It can be hard to encourage someone, even a natural storyteller to share their stories especially when they think they won’t remember or if some of the stories might be a bit painful. Getting a storyteller started can often be the challenging part of the memory collecting process. However, once the story flood gates open there is always energy and enthusiasm as the memory river begins to flow.
When our client started interviewing her 96-year-old grandfather, he was like many of us, grumbling about the weather or how he was feeling. Once she started asking him probing and strategic questions however, he became fully engaged. He felt very honoured to have someone giving him their undivided attention and more importantly their genuine interest in his life story. She often found that it was she who needed to take a break as he was so energized. You can see the full page from his relocation story here.
It seems that procrastinating is very easy to do when it comes to something as non-urgent as collecting our memories. As mentioned in my last newsletter, I am going to start collecting my own stories, every month on the 17th (in recognition of my birthdate). I am taking an hour to put my voice record app on and start talking. Well you would think that this is something I could easily start doing. However, as a few hours passed my scheduled start time because of little delays, I realized that I was procrastinating.

**Data for this exercise:**
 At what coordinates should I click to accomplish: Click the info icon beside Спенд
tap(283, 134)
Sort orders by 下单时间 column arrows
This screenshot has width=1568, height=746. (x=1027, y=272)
...
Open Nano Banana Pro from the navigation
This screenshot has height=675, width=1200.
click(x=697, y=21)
--
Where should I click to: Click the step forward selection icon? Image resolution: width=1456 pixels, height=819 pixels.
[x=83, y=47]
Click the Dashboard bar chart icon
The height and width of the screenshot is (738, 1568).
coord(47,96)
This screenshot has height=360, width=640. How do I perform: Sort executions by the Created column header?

**Task list:**
1. Copy out the passage on collecting life stories word for word, in full.
2. In the records, swap "step forward" for "step backward" and write out only the lines from the one containing "Where should I" up to and including the one containing "This screenshot has height=360, width=640.", with nothing else altered.

**Full answers:**
1.
It can be hard to encourage someone, even a natural storyteller to share their stories especially when they think they won’t remember or if some of the stories might be a bit painful. Getting a storyteller started can often be the challenging part of the memory collecting process. However, once the story flood gates open there is always energy and enthusiasm as the memory river begins to flow.
When our client started interviewing her 96-year-old grandfather, he was like many of us, grumbling about the weather or how he was feeling. Once she started asking him probing and strategic questions however, he became fully engaged. He felt very honoured to have someone giving him their undivided attention and more importantly their genuine interest in his life story. She often found that it was she who needed to take a break as he was so energized. You can see the full page from his relocation story here.
It seems that procrastinating is very easy to do when it comes to something as non-urgent as collecting our memories. As mentioned in my last newsletter, I am going to start collecting my own stories, every month on the 17th (in recognition of my birthdate). I am taking an hour to put my voice record app on and start talking. Well you would think that this is something I could easily start doing. However, as a few hours passed my scheduled start time because of little delays, I realized that I was procrastinating.

2.
Where should I click to: Click the step backward selection icon? Image resolution: width=1456 pixels, height=819 pixels.
[x=83, y=47]
Click the Dashboard bar chart icon
The height and width of the screenshot is (738, 1568).
coord(47,96)
This screenshot has height=360, width=640. How do I perform: Sort executions by the Created column header?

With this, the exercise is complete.